*** DONNÉES ***
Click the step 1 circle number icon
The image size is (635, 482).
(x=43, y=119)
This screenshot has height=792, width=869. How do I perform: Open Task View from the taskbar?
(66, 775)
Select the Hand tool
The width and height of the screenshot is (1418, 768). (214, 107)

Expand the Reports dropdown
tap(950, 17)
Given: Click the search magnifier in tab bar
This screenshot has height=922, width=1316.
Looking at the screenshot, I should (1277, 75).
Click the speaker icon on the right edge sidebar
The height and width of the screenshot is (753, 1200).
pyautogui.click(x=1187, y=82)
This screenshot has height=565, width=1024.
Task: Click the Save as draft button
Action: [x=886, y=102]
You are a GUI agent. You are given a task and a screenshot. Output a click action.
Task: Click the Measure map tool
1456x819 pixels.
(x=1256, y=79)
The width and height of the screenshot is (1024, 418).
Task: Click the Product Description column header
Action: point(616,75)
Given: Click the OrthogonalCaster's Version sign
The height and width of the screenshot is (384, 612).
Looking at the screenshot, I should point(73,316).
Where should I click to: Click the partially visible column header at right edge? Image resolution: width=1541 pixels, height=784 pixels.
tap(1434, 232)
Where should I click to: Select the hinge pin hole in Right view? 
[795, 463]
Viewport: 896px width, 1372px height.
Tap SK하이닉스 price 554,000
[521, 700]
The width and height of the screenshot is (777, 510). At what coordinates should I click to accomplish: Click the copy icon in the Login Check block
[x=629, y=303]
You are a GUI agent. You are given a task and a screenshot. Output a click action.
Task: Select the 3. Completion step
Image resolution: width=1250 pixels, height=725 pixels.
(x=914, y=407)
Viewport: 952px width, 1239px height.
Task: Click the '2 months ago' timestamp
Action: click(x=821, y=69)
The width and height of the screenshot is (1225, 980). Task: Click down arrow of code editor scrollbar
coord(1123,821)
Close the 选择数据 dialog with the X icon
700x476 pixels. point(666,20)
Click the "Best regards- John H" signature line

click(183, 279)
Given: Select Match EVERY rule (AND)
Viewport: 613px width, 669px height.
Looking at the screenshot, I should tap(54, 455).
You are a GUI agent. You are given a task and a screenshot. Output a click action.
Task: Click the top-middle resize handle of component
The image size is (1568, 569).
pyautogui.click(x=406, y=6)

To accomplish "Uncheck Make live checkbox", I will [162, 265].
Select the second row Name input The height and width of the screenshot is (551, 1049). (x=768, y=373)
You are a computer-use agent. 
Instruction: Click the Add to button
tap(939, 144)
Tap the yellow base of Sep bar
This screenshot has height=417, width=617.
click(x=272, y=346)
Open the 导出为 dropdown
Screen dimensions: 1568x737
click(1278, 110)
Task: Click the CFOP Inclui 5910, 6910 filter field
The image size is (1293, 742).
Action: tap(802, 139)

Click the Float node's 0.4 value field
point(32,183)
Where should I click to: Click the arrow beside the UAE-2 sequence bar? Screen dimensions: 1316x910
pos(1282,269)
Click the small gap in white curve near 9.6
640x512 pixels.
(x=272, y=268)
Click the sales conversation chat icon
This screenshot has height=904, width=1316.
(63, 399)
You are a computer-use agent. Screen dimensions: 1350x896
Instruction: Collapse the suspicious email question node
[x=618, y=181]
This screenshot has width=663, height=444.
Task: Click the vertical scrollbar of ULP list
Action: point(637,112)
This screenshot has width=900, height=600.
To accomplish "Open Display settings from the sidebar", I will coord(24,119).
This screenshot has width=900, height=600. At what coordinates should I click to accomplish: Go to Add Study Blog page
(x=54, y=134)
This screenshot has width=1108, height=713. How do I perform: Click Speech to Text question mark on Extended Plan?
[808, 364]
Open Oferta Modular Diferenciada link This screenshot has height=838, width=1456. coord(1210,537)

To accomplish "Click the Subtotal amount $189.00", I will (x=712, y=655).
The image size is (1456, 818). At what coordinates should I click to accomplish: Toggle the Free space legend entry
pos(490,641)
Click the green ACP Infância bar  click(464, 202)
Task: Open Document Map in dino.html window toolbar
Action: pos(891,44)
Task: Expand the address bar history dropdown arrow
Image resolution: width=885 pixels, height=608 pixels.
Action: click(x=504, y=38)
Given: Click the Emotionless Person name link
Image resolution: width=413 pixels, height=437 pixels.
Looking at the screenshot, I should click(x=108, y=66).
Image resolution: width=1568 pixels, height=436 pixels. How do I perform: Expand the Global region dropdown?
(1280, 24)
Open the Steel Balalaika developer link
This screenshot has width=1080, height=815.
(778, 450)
***
### [CONSIGNE]
Pouvez-vous recopier telles quelles les lignes comprises entre celle qui contient "Given: Click the search magnifier in tab bar" et celle qui contient "Action: [x=886, y=102]", ces deux lignes incluses ?

### [CORRIGÉ]
Given: Click the search magnifier in tab bar
This screenshot has height=922, width=1316.
Looking at the screenshot, I should (1277, 75).
Click the speaker icon on the right edge sidebar
The height and width of the screenshot is (753, 1200).
pyautogui.click(x=1187, y=82)
This screenshot has height=565, width=1024.
Task: Click the Save as draft button
Action: [x=886, y=102]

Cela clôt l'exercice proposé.